_Quoted passage_:
----------
No longer ‘falling off the cliff’ (The Chronicle of Higher Education)
Cutting Edge is a program that aims to provide a college experience to people with intellectual and developmental disabilities. Every year, Edgewood admits a small cohort of students to take courses both with their own group and within the broader Edgewood curriculum. Programs like Cutting Edge provide a way for colleges to respond to what disability advocates call “falling off the cliff”: reaching the end of government-support structures that include the provision of education as the individual with a disability reaches the age of 22 or, in some states, 19.
Ortho implants break down once injured tissue healed (MedGadget)
Researchers at the Fraunhofer Institute for Manufacturing Technology and Advanced Materials in Germany have been working on durable orthopedic implants that degrade and slowly dissolve into the body for further secretion once the injured tissue is healed. The implants are made from a mix of an iron alloy and beta-tricalcium phosphate (TCP), a ceramic material. The iron degrades slowly, but provides the necessary strength to maintain the structural integrity, while the ceramic breaks down faster and promotes new tissue generation and ingrowth into the implant.
Computer game improves functional vision for disabled children (Rehab Management)
Eyelander, a new computer game developed at the United Kingdom’s University of Lincoln, aims to improve the functional vision of children affected by sight injuries as the result of brain injury. Such injuries can result in reduction of the visual field. The game is designed so that in early levels, players must find a shape on-screen that is surrounded by a group of similar “distracting” shapes. Once identified, the player must then track the movement of that shape. More distracting shapes and multiple colors are introduced as the game progresses. Clinical trials scheduled to begin in summer 2015 will evaluate the value of Eyelander in treating vision disabilities among children and young adults.
Virtual reality speeds up rehabilitation: Integrating force feedback into therapies for impaired hands (Science Daily)
A computerized training therapy for impaired hands has been developed at the Hong Kong Polytechnic University. Patients being trained exercise their hands through playing a series of computer games that simulate everyday tasks, such as pouring water from a bottle. While playing, hand movements are monitored and recorded by a haptic device, which feeds the data into a connected computer, resulting in the instant reflection of the patient’s actions on the computer screen. Feedback is provided through the force created by the control unit to players, who can literally feel the weight of the simulated bottle diminishing as the water is poured out.
Walking path of least resistance less beneficial for older adult cognition (Rehab Management)
A study conducted by University of Kansas researchers shows that easy-to-walk communities boost physical health among older adults, yet walking more intricate paths in a community does a better job of keeping cognition high. The study also found that the level of safety associated with a walking area is a primary concern to older adults walking there.
Device changes your mood with a zap to the head (MIT Technology Review)
----------
_Raw data_:

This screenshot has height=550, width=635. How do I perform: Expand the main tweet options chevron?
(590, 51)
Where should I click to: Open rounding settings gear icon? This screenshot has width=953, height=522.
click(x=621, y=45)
----------
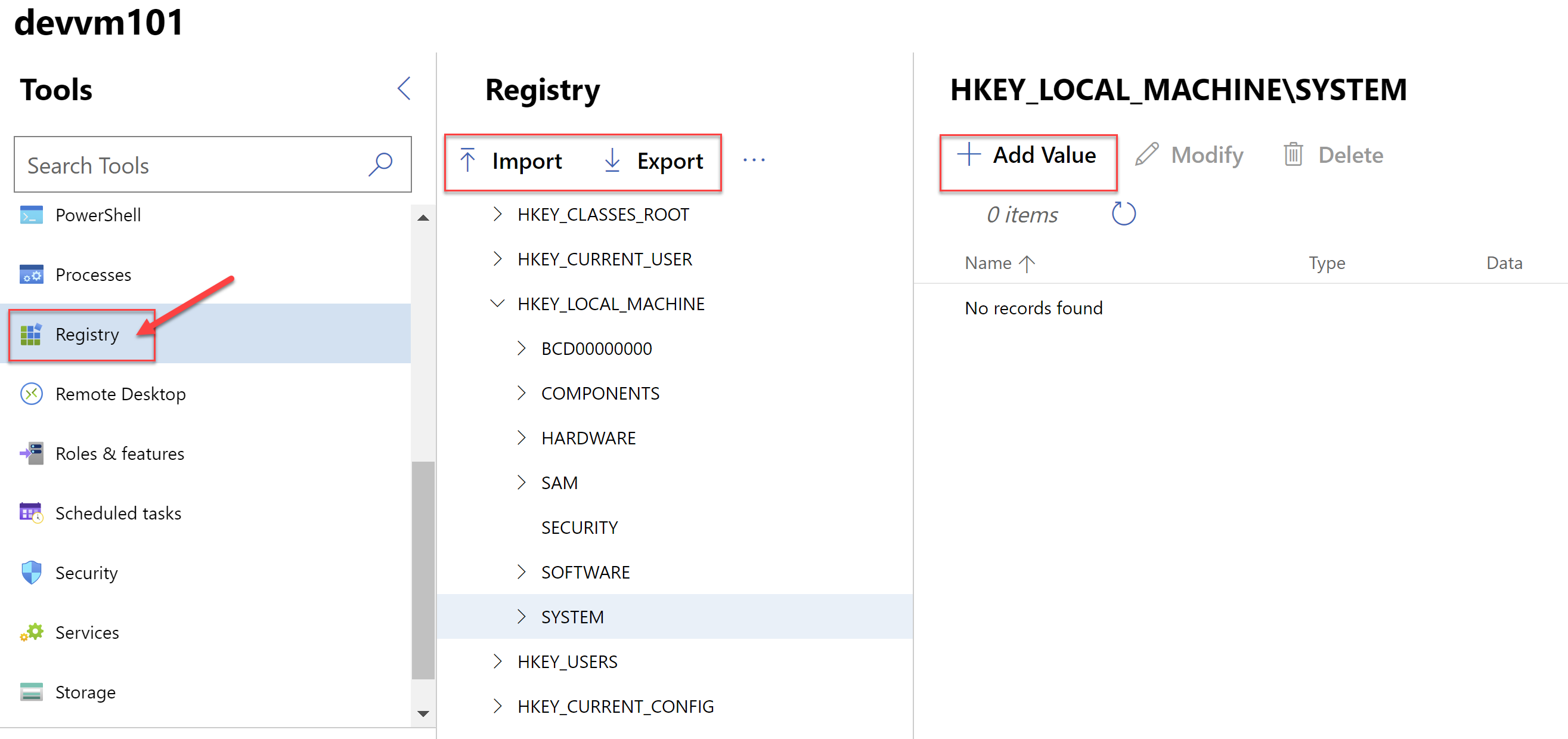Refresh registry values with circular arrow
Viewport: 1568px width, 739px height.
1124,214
----------
_Directions_:
Rewrite everything in the health news digest from "A study conducted" down to "adults walking there.", changing "older adults" to "seniors" wherever it appears.

_Solved problem_:
A study conducted by University of Kansas researchers shows that easy-to-walk communities boost physical health among seniors, yet walking more intricate paths in a community does a better job of keeping cognition high. The study also found that the level of safety associated with a walking area is a primary concern to seniors walking there.